Critical Unpatched Vulnerabilities in Ollama Desktop App Enable Phishing and Data Exfiltration
Key Takeaways
- ▸Ollama's desktop app is vulnerable to phishing overlay attacks via indirect prompt injection that can completely overwrite the UI with attacker-controlled content and capture user credentials
- ▸Three zero-click data exfiltration vectors were identified enabling attackers to steal sensitive user data through malicious prompt injection embedded in external websites or documents
- ▸Vulnerabilities remain unpatched six months after initial disclosure despite four follow-ups, prompting public disclosure by security researchers due to lack of vendor responsiveness
Summary
Security researchers at PromptArmor have disclosed critical vulnerabilities in Ollama's desktop application that enable both phishing overlay attacks and data exfiltration through indirect prompt injection. The vulnerabilities allow attackers to completely overwrite the Ollama user interface with a malicious website via hidden prompt injection on external sites, potentially capturing user credentials. Ollama, a popular open-source tool for running AI models locally with over 170,000 GitHub stars, has been vulnerable to these zero-click attack vectors since researchers reported them to the development team in December 2025.
The research details three distinct data exfiltration attack vectors exploitable through indirect prompt injection: attacks via insecure web search tooling, Markdown image rendering, and external HTML element rendering. Each attack chain allows malicious content to manipulate the AI model into exfiltrating sensitive user data without any human-in-the-loop approval steps required. The attacks persist even after users quit and reopen the application, making them particularly dangerous for users working with sensitive documents or confidential models.
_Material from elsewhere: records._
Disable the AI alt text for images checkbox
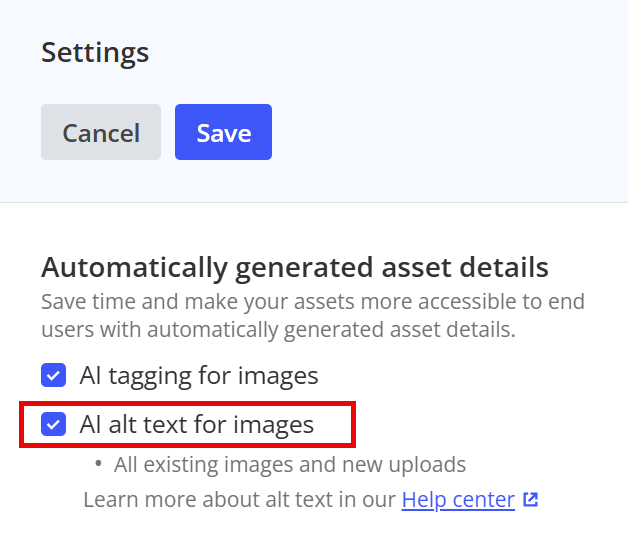The height and width of the screenshot is (547, 628). click(x=53, y=424)
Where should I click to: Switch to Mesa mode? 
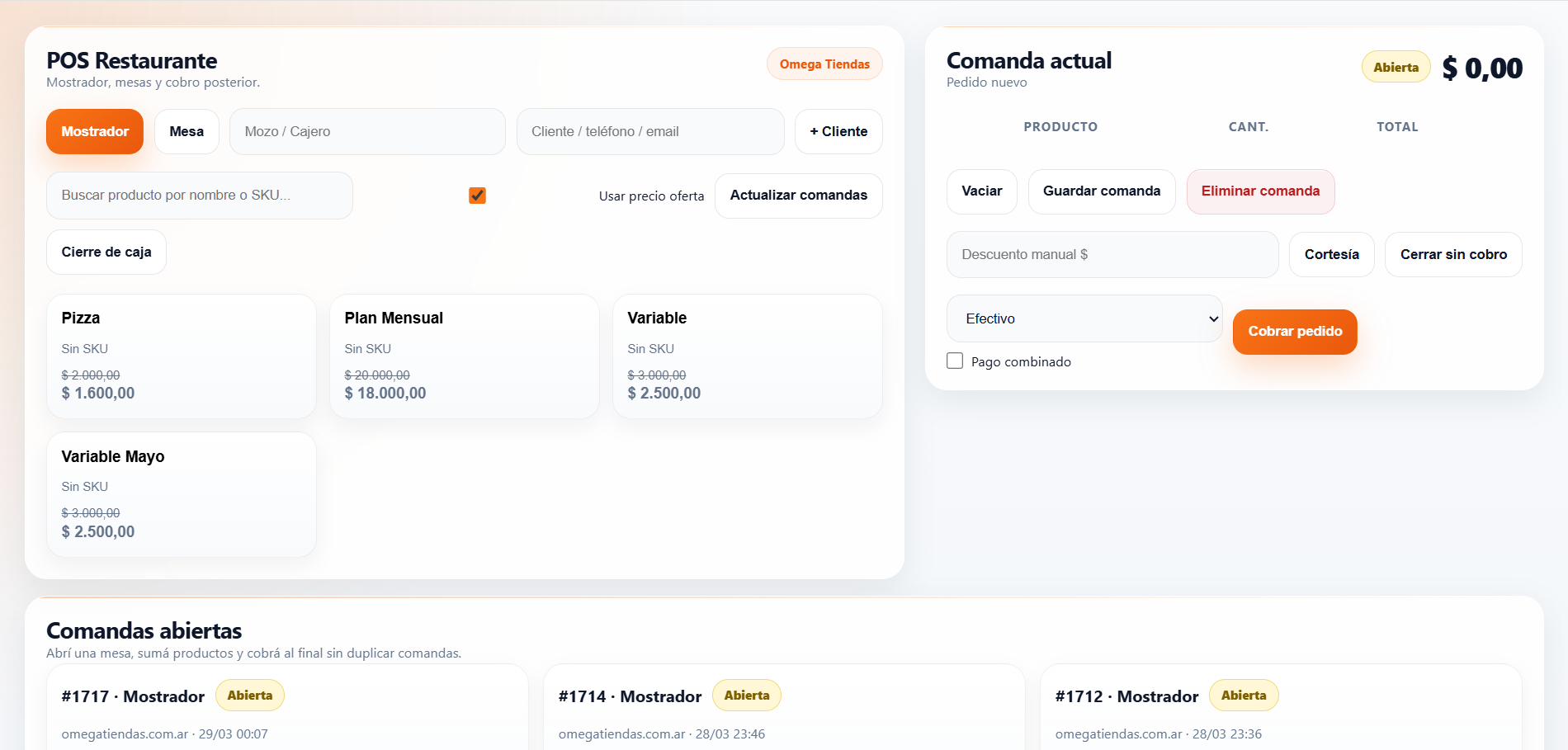coord(187,132)
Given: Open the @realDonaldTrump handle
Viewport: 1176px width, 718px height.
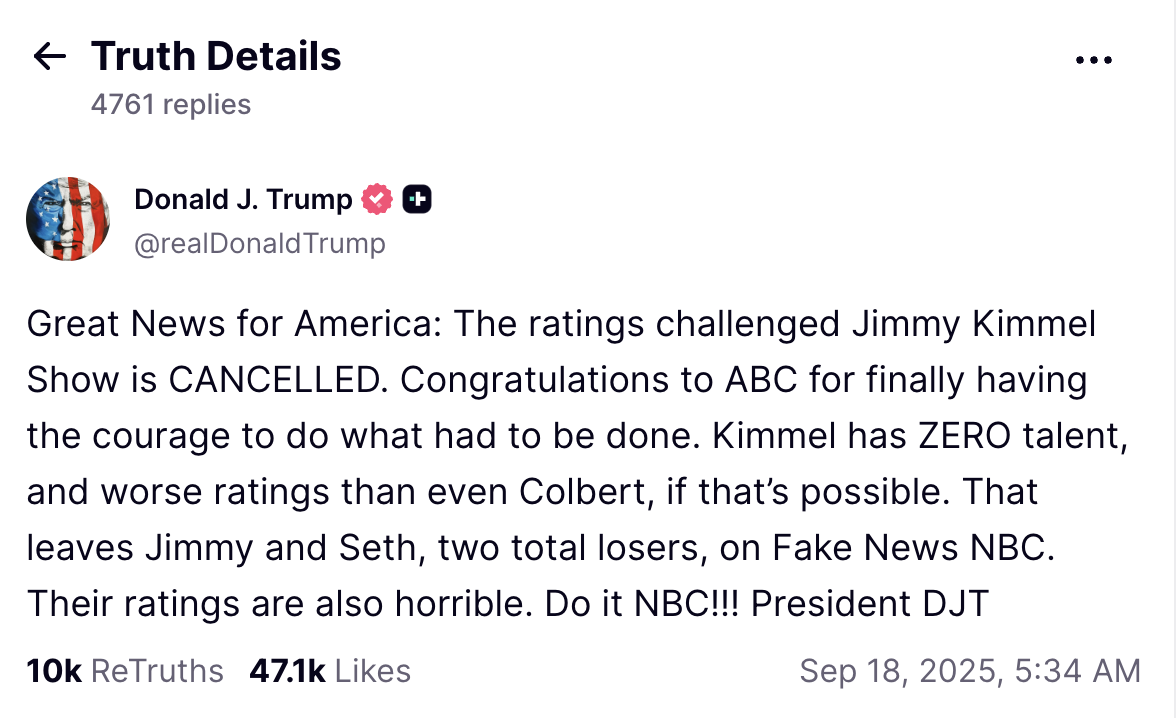Looking at the screenshot, I should pyautogui.click(x=261, y=243).
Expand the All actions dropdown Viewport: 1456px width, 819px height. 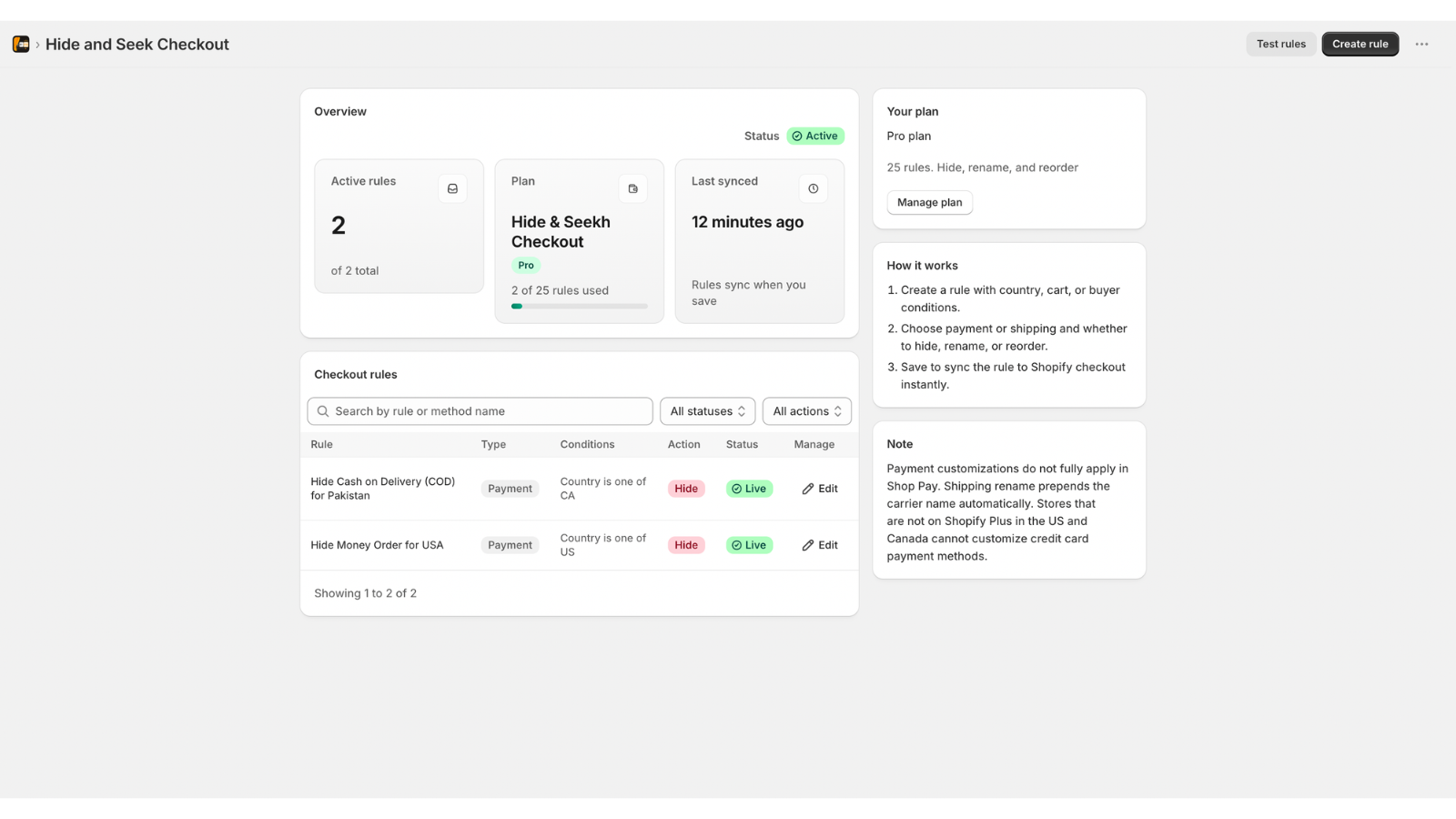pyautogui.click(x=807, y=411)
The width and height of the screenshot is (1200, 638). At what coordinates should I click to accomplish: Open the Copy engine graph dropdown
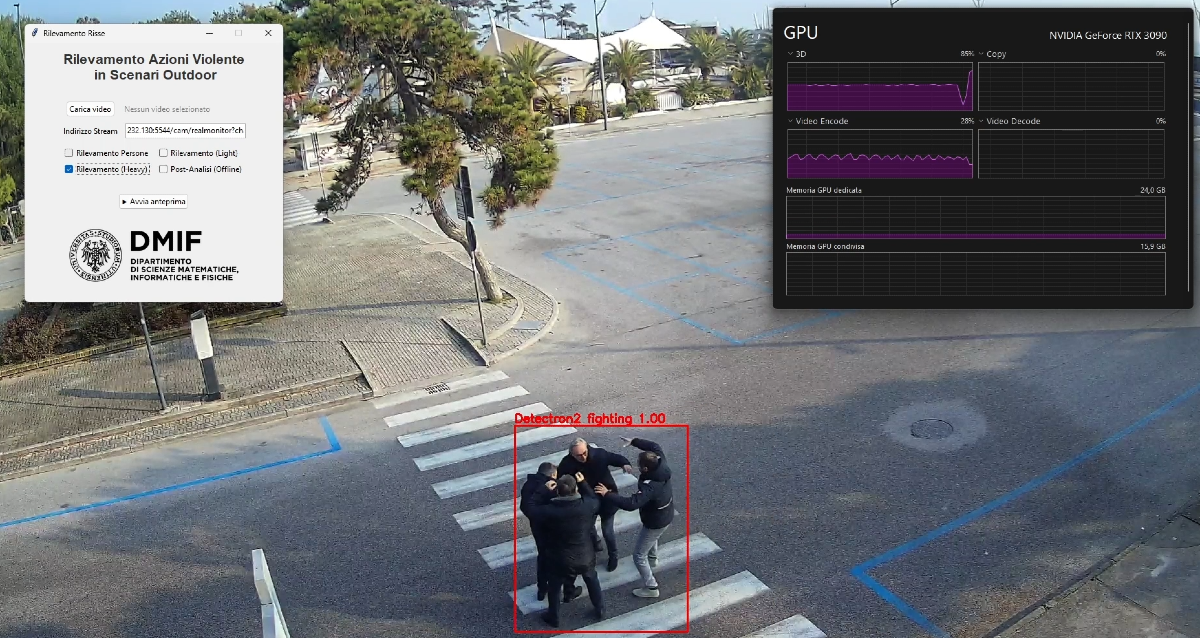pos(981,54)
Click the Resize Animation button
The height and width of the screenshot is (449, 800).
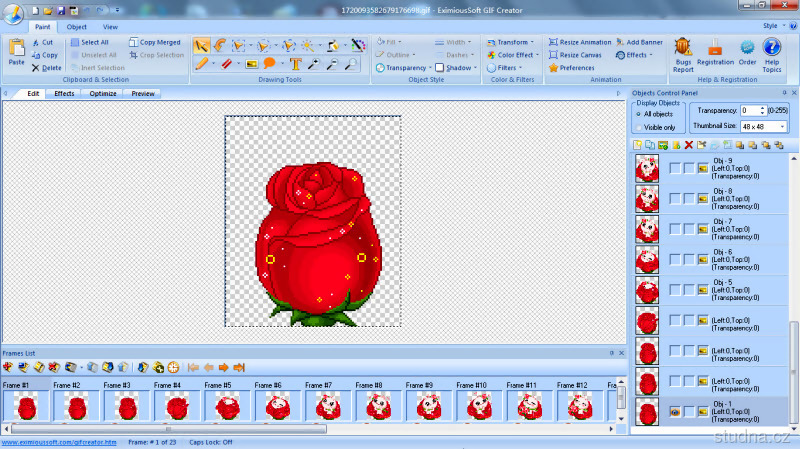(x=579, y=42)
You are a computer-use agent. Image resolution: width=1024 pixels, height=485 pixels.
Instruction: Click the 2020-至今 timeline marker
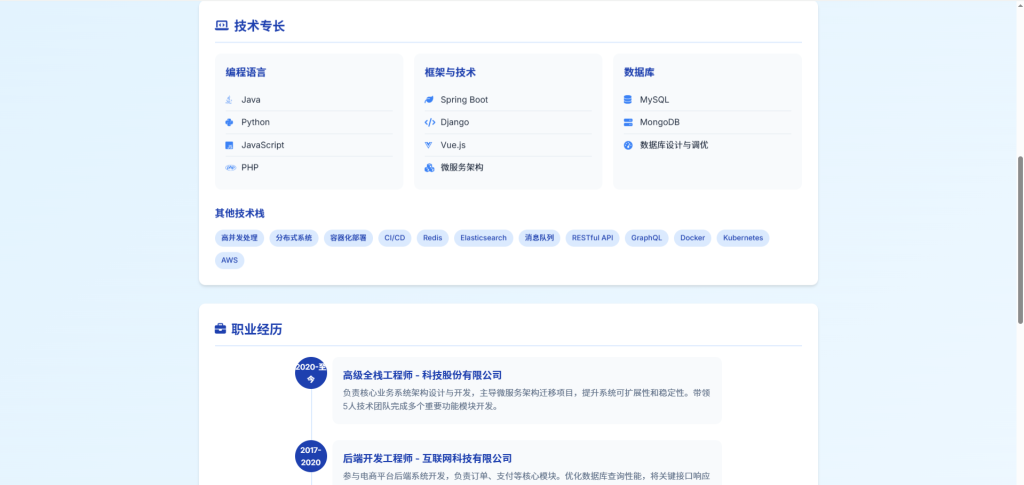coord(311,373)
Despite following responsible disclosure protocol, the Ollama development team has not responded to the initial report or four subsequent follow-ups since December 18, 2025. Frustrated by the lack of engagement, PromptArmor published the vulnerability details publicly in May 2026 to ensure users are aware of the security risks. This disclosure highlights the growing challenge of responsible vulnerability reporting in the open-source AI ecosystem and raises critical questions about security maturity in widely-deployed AI tools.
Editorial Opinion
This disclosure represents a critical failure in both application security design and responsible vulnerability management. The complete lack of response from the Ollama team over six months and multiple follow-ups is deeply concerning for a tool trusted by thousands of developers worldwide. That a popular open-source AI application can be vulnerable to such fundamental attack vectors—and that maintainers can ignore security reports entirely—signals the AI ecosystem urgently needs better security governance, coordination mechanisms, and accountability. Users should treat this as a wake-up call about thoroughly vetting the security posture of AI tools before deploying them in production environments.